Last year, North Dakota's Republican-led legislature and governor signed into law what abortion rights advocates called the most restrictive law against abortion in the United States. The law, referred to as the fetal heartbeat law, called for the outlaw of abortions in which the fetus's heartbeat could be detected, limiting the deadline for abortions to as early as six weeks into the pregnancy. Today, a federal judge in North Dakota overturned the legislation, deeming the law "unconstitutional".
The law was first brought to court by the Red River Women's Clinic in Fargo, ND. The group believed that the purpose of the law was to push the abortion clinic out of business considering that nearly all abortions would have been outlawed under the legislation. If the legislation was allowed to stand, the closest abortion clinic to residents of North Dakota would have been some 250 miles away.
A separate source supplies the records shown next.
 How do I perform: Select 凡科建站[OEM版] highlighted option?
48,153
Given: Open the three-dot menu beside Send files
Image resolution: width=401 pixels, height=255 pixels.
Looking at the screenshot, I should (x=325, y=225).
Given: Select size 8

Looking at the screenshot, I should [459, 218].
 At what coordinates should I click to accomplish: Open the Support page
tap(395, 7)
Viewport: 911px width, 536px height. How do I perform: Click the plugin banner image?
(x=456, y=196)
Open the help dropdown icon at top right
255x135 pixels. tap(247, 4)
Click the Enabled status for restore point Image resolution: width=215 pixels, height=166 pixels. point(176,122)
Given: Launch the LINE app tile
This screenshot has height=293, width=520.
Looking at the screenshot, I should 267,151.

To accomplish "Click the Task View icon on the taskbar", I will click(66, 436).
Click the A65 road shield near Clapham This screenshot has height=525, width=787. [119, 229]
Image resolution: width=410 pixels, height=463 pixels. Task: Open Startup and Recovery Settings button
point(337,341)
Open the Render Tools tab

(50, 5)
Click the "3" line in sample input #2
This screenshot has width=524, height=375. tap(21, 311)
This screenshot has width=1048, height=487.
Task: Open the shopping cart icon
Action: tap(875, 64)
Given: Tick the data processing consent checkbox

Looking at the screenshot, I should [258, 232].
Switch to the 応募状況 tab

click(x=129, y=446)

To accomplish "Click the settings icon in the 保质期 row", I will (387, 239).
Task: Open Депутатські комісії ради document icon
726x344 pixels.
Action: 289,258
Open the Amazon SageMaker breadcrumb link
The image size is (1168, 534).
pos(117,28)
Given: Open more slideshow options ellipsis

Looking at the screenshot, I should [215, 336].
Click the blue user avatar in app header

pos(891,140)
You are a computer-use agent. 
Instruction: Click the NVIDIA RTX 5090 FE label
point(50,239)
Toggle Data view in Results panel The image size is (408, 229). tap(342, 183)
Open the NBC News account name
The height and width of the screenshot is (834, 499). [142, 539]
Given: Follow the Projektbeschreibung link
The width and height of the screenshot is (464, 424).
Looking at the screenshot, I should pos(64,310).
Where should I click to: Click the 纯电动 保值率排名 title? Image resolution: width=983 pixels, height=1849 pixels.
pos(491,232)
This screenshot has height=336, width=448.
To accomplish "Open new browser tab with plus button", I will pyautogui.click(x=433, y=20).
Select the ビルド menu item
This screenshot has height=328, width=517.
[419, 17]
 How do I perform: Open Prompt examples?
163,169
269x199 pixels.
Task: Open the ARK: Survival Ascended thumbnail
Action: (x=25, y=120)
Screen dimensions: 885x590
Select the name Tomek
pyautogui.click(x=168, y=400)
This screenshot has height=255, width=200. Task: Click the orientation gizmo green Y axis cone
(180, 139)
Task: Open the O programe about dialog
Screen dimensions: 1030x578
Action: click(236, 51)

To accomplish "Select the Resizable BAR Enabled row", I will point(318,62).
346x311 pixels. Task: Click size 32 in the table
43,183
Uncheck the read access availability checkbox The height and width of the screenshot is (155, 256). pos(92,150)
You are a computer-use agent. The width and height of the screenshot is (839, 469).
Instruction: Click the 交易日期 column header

— Mother Jones (@MotherJones) February 3, 2014
U.S. District Judge Daniel Hovland submitted an injunction against the law after its passage, stating, "The State of North Dakota has presented no evidence to justify the passage of this troubling law. The State has extended an invitation to an expensive court battle over a law restricting abortions that is a blatant violation of the constitutional guarantees afforded to all women."
With his position stated a year prior to this particular court hearing, the defense knew their lot was already determined: "He fairly telegraphed it when he issued his preliminary injunction," stated Attorney General Wayne Stenehjem.
Judge Hovland based his decision on the standing precedent established by the 1973 Roe v. Wade case, writing in his 25-page decision that, "The United States Supreme Court has spoken and has unequivocally said no state may deprive a woman of the choice to terminate her pregnancy at a point prior to viability. The controversy over a woman's right to choose to have an abortion will never end. The issue is undoubtedly one of the most divisive of social issues. The United States Supreme Court will eventually weigh in on this emotionally-fraught issue but, until that occurs, this Court is obligated to uphold existing Supreme Court precedent."
Under Roe v. Wade, the viability of a fetus during pregnancy comes anywhere from the 22-24 week mark, much later than the six week bright-line established by the North Dakota law.
Nancy Northrup, CEO and president of the Center for Reproductive Rights, championed Hovland's decision:
"The court was correct to call this law exactly what it is: a blatant violation of the constitutional guarantees afforded to all women. But women should not be forced to go to court, year after year in state after state, to protect their constitutional rights. We hope today's decision, along with the long line of decisions striking down these attempts to choke off access to safe and legal abortion services in the U.S., sends a strong message to politicians across the country that our rights cannot be legislated away."
Included in that long line of decisions striking down anti-abortion laws are Arizona's law seeking a 20-week abortion ban which the Supreme Court refused to hear an appeal of and Arkansas's 12-week abortion law.
Despite the overturning of the legislation, the Attorney General of North Dakota may appeal the decision to the Supreme Court of the United States: "There are those who believed that this was a challenge that could go to the Supreme Court. Whether or not that's likely is something we need to confer about."